According to the results of a Phase III clinical trial published in Lancet Oncology, the overall accuracy of sentinel lymph node biopsy for breast cancer is 97% and the false-negative rate (the frequency with which sentinel lymph node biopsy misses existing lymph node metastases) is 9.8%.

For over 30 years, the standard for early breast cancer staging included the removal of approximately 10 to 25 axillary (under the arm) lymph nodes to help determine whether the cancer had spread. This procedure, called an axillary lymph node dissection (ALND), can be associated with chronic side effects, including pain, limited shoulder motion, numbness, and swelling.

A more recent approach for evaluating whether cancer has spread to the lymph nodes is sentinel lymph node (SLN) biopsy. This procedure’s advantage is that only a small number of sentinel nodes (or even a single node) are removed. Sentinel nodes are the first lymph nodes to which cancer is likely to spread.

Sentinel lymph node biopsy is becoming more widely adopted in the clinical setting for determining whether cancer has spread to the lymph nodes in women with breast cancer. There is some evidence that the procedure improves quality of life compared to ALND.

A study that will eventually provide important information about outcomes such as survival, cancer control, and quality of life is the NSABP B-32 trial. This Phase III trial enrolled more than 5,000 women with operable breast cancer and no initial evidence of lymph node involvement.

Study participants were assigned to one of two groups. Women in the first group received a SLN biopsy followed immediately by ALND. Women in the second group also received a SLN biopsy, but proceeded to ALND only if the SLN biopsy was positive (i.e. indicated cancer).

The results of this study will provide additional information about whether SLN biopsy-with ALND reserved for women with positive sentinel nodes-is as effective as performing ALND on all women. The study will also assess quality of life outcomes. Survival and quality of life results are not yet available, but will be presented in the future.

The current analysis focuses on the accuracy of SLN biopsy (the ability of SLN biopsy to correctly classify women with and without involved lymph nodes).

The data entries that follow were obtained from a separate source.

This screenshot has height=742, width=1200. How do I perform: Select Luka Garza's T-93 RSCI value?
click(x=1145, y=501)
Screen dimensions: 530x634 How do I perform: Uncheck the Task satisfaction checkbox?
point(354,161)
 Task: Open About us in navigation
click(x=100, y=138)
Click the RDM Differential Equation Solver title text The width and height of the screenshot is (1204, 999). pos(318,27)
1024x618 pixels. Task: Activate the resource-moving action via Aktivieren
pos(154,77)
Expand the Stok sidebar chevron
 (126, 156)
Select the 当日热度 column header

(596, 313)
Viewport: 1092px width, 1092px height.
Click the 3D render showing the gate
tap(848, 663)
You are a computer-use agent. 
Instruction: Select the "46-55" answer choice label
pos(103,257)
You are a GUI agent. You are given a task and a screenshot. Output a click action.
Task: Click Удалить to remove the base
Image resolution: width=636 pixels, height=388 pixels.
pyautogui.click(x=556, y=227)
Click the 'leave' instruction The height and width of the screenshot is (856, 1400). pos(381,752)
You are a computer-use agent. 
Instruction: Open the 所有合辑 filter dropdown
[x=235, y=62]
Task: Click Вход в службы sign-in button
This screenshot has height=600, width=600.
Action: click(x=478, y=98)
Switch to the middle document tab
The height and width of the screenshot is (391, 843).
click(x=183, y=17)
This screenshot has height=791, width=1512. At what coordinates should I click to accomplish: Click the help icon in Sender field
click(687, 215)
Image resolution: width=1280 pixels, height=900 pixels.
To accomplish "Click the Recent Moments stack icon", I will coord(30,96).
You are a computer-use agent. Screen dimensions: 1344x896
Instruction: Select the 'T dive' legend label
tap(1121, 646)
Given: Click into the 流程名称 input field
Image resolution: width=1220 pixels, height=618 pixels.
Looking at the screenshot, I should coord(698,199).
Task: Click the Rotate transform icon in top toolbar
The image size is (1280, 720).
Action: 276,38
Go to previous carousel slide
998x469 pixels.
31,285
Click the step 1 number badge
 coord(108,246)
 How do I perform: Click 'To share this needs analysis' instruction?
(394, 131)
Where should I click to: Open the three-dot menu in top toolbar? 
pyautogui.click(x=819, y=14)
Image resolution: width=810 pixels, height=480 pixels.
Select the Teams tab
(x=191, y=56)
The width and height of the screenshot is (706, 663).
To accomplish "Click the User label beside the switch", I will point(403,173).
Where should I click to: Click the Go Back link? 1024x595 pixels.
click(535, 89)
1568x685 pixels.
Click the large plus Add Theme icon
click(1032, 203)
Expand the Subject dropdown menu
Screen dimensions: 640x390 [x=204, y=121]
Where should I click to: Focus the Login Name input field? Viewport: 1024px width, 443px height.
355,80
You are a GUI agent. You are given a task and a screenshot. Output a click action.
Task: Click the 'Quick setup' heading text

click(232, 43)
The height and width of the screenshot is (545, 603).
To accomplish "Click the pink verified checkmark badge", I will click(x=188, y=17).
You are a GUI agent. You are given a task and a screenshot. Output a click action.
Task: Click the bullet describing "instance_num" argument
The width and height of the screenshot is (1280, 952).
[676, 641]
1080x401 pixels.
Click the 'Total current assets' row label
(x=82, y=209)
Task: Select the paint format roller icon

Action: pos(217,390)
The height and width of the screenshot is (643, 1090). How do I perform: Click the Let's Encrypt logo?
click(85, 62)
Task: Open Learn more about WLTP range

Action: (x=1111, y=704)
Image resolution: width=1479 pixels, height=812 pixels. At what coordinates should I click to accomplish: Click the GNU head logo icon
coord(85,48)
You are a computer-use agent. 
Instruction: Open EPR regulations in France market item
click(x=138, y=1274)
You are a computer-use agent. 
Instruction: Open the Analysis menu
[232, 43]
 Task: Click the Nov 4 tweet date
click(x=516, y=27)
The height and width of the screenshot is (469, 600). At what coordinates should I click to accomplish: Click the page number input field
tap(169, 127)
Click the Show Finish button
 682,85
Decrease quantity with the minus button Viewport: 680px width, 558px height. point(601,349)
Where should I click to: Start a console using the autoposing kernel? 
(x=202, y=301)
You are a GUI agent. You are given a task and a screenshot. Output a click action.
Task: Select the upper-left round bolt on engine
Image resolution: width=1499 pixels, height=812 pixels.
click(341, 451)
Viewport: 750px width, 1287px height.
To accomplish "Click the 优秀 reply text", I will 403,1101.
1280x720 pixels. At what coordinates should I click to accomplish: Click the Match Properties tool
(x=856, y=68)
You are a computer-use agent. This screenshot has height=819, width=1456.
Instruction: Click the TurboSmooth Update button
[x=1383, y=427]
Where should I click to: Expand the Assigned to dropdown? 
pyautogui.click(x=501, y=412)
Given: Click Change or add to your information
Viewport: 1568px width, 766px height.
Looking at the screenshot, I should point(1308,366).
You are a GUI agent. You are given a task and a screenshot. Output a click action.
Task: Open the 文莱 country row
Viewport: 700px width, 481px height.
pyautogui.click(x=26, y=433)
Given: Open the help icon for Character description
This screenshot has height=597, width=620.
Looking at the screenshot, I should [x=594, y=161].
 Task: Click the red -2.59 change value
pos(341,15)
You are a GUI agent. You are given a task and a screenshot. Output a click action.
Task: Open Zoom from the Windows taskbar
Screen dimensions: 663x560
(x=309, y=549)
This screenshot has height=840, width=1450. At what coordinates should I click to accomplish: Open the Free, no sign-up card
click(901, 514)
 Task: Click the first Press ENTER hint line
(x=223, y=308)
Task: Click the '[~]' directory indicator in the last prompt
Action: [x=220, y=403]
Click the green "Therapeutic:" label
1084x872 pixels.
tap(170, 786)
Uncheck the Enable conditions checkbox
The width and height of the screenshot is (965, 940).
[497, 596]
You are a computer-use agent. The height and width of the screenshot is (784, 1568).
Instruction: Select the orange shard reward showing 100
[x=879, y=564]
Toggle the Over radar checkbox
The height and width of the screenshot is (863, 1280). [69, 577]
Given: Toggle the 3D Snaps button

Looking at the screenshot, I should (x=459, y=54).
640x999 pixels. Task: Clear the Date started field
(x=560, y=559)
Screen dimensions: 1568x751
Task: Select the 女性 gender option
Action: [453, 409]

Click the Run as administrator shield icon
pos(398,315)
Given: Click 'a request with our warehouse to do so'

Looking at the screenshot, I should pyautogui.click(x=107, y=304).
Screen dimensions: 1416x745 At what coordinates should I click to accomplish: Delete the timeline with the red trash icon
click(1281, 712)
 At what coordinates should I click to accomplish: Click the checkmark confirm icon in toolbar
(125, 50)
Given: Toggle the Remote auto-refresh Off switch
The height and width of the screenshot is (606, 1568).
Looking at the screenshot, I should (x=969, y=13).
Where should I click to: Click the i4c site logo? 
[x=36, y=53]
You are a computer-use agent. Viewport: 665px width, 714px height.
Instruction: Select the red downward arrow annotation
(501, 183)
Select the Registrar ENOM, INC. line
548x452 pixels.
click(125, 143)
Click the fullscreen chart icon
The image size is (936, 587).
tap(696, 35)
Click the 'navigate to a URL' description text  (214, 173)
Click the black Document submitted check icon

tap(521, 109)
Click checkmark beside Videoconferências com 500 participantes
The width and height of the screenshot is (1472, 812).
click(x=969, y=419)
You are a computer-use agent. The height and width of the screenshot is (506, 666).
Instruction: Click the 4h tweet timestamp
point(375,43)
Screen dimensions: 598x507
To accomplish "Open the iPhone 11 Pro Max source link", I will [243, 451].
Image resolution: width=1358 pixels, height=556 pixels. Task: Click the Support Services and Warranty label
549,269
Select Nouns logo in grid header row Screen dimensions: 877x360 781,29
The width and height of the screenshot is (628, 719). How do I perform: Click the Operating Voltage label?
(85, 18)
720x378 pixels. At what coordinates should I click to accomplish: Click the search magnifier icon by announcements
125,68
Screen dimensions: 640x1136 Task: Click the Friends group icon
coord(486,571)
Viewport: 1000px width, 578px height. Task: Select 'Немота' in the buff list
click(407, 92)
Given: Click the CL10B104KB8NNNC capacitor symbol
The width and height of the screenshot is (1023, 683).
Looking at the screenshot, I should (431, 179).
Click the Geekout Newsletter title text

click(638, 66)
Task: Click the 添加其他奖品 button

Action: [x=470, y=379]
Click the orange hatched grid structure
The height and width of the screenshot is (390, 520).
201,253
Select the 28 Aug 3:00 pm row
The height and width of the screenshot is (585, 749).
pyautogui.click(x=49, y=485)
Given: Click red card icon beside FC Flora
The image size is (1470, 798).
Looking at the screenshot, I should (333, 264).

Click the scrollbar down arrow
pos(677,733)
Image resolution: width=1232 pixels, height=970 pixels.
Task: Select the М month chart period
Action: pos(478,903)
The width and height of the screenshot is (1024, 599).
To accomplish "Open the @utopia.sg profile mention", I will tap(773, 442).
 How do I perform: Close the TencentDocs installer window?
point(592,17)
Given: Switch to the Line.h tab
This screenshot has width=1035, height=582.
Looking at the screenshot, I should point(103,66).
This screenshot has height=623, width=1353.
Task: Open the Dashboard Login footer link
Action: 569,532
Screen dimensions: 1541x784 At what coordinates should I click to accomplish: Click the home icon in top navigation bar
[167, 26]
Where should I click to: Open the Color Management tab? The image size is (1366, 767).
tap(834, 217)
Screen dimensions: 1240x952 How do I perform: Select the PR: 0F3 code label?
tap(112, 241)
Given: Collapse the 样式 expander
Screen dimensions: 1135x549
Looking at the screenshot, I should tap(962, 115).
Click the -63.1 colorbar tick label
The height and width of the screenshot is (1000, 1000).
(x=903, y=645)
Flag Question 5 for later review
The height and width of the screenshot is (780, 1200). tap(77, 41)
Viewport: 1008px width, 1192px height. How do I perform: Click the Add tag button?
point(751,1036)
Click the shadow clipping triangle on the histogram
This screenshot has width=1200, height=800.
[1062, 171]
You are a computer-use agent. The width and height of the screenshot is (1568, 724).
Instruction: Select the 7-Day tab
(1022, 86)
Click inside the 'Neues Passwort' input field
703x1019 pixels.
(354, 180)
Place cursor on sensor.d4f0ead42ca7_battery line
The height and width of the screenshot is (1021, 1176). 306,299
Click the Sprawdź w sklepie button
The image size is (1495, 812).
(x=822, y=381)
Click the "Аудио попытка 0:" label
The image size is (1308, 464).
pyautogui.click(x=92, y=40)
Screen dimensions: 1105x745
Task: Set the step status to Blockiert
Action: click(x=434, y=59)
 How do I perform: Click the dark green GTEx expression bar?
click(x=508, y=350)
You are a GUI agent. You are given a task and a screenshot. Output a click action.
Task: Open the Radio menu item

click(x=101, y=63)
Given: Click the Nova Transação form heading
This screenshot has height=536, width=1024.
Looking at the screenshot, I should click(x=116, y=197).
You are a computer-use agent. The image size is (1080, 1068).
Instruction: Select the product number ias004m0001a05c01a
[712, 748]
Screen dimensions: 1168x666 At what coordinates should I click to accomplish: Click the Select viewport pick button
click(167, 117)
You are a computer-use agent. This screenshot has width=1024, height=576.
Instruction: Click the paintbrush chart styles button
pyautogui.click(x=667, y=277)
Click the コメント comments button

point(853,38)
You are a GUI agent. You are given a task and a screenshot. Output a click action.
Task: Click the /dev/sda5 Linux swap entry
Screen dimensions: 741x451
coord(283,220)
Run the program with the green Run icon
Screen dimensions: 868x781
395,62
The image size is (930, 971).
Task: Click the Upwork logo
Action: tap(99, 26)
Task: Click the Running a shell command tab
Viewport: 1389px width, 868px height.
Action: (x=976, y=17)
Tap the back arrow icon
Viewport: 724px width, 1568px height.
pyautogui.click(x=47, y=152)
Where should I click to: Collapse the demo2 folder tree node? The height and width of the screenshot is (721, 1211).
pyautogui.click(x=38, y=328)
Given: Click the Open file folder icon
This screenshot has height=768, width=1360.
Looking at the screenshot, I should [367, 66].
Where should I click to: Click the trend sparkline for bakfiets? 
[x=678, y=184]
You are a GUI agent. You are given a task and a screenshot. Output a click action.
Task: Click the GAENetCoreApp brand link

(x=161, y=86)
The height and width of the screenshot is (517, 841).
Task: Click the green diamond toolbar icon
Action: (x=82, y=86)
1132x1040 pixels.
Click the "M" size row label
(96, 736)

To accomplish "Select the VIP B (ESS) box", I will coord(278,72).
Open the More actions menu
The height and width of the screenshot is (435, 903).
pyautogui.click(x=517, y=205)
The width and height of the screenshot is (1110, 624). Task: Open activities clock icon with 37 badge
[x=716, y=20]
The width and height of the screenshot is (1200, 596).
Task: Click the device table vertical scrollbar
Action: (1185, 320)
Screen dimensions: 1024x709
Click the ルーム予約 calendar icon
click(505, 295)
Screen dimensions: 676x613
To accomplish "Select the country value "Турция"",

  • The overall accuracy of SLN biopsy was 97.1%.
  • The false-negative rate of SLN biopsy was 9.8%. This means that SLN biopsy failed to detect cancer in 9.8% of the women with involved lymph nodes (as determined by ALND).
  • False-negative results on SLN biopsy were less common among women who had more than one sentinel node removed.
  • False-negative results on SLN biopsy were more common among women who had undergone an excisional biopsy before their breast cancer surgery. An excisional biopsy refers to removal of an entire lump or area of abnormal tissue (as opposed to removal of only a sample by core or fine-needle biopsy).

The researchers conclude that removal of more than one sentinel lymph node and avoidance of excisional biopsy may reduce the false-negative rate of sentinel lymph node biopsy.

Reference: Krag DN, Anderson SJ, Julian TB et al. Technical outcomes of sentinel-lymph-node resection and conventional axillary-lymph-node dissection in patients with clinically node-negative breast cancer: results from the NSABP B-32 randomised Phase III trial. Lancet Oncology. 2007;8:881-88.